De bevoegde autoriteiten behoeven niet over te gaan tot navordering het bedrag
van de rechten bij invoer of bij uitvoer dat niet is geheven ten gevolge van een
vergissing van de bevoegde autoriteiten zelf die de belastingschuldige
redelijkerwijze niet kon ontdekken, waarbij deze laatste zijnerzijds te goeder trouw
heeft gehandeld en voldaan heeft aan alle voorschriften van de geldende regeling
inzake de douaneaangifte (...).
- 4.
- Volgens artikel 2, lid 1, sub a, van verordening (EEG) nr. 2144/87 van de Raad van
13 juli 1987 inzake de douaneschuld (PB L 201, blz. 15, hierna: verordening
nr. 2144/87), zoals gewijzigd bij verordening (EEG) nr. 4108/88 van de Raad van
21 december 1988 (PB L 361, blz. 2), ontstaat een douaneschuld bij invoer wanneer
aan rechten bij invoer onderworpen goederen in het vrije verkeer worden gebracht
in het douanegebied van de Gemeenschap. Artikel 3, sub a, van dezelfde
verordening preciseert, dat deze douaneschuld ontstaat op het tijdstip waarop de
bevoegde autoriteiten de aangifte tot het in het vrije verkeer brengen van de
goederen aanvaarden.
- 5.
- Op 12 oktober 1992 heeft Raad verordening (EEG) nr. 2913/92 vastgesteld, tot
vaststelling van het communautair douanewetboek (PB L 302, blz. 1, hierna:
douanewetboek), dat van toepassing is met ingang van 1 januari 1994. Bij
artikel 251, lid 1, van het douanewetboek zijn met name de verordeningen
nrs. 1430/79, 1697/79 en 2144/87 ingetrokken.
- 6.
- Artikel 239, lid 1, van het douanewetboek bepaalt:
Tot terugbetaling of kwijtschelding van de rechten bij invoer of van de rechten bij
uitvoer kan (...) worden overgegaan in de gevallen (...) welke het gevolg zijn van
omstandigheden die van de zijde van de belanghebbende geen frauduleuze
handeling noch klaarblijkelijke nalatigheid inhouden. De gevallen waarin op deze
bepaling een beroep kan worden gedaan en de te dien einde toe te passen
procedures, worden vastgesteld volgens de procedure van het Comité. Aan de
terugbetaling of de kwijtschelding kunnen bijzondere voorwaarden worden
verbonden.
- 7.
- Verordening nr. 3799/86 is ingetrokken bij artikel 913 van verordening (EEG)

### KORTE OPDRACHT 1
Met ingang van welke datum is het douanewetboek volgens de aangeleverde tekst van toepassing?
### KORTE OPDRACHT 2
Neem uit de lijst woordelijk de regels over vanaf de regel met "De Startende Fysiotherapeut (254, 110)" tot en met de laatste regel van de lijst.

### AANGELEVERD MATERIAAL
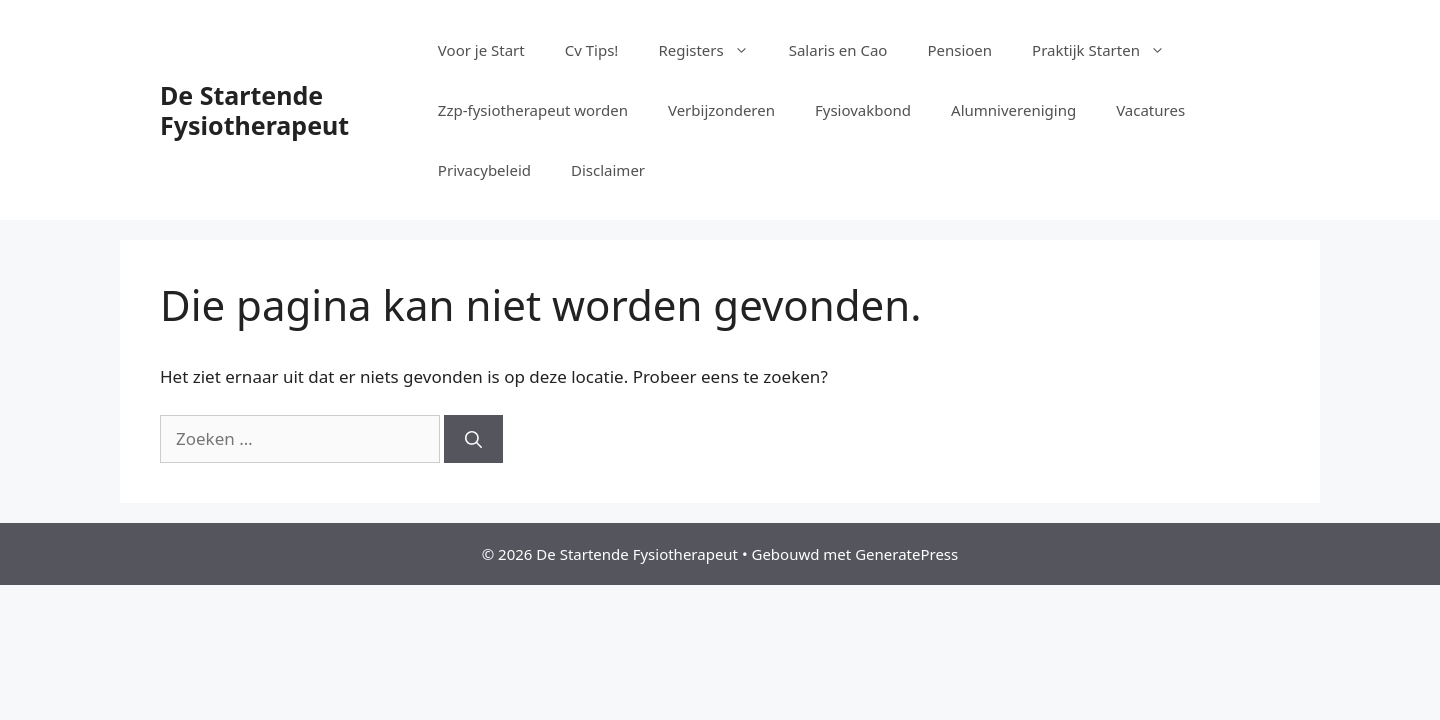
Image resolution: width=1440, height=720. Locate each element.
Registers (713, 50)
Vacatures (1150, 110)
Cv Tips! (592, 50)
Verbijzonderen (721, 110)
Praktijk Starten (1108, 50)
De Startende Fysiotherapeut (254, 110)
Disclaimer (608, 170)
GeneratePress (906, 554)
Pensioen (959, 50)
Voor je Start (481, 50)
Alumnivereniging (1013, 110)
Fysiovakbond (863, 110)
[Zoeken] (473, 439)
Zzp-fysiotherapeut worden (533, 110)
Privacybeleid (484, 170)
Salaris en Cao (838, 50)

### ANTWOORD 1
Met ingang van 1 januari 1994.

### ANTWOORD 2
De Startende Fysiotherapeut (254, 110)
Disclaimer (608, 170)
GeneratePress (906, 554)
Pensioen (959, 50)
Voor je Start (481, 50)
Alumnivereniging (1013, 110)
Fysiovakbond (863, 110)
[Zoeken] (473, 439)
Zzp-fysiotherapeut worden (533, 110)
Privacybeleid (484, 170)
Salaris en Cao (838, 50)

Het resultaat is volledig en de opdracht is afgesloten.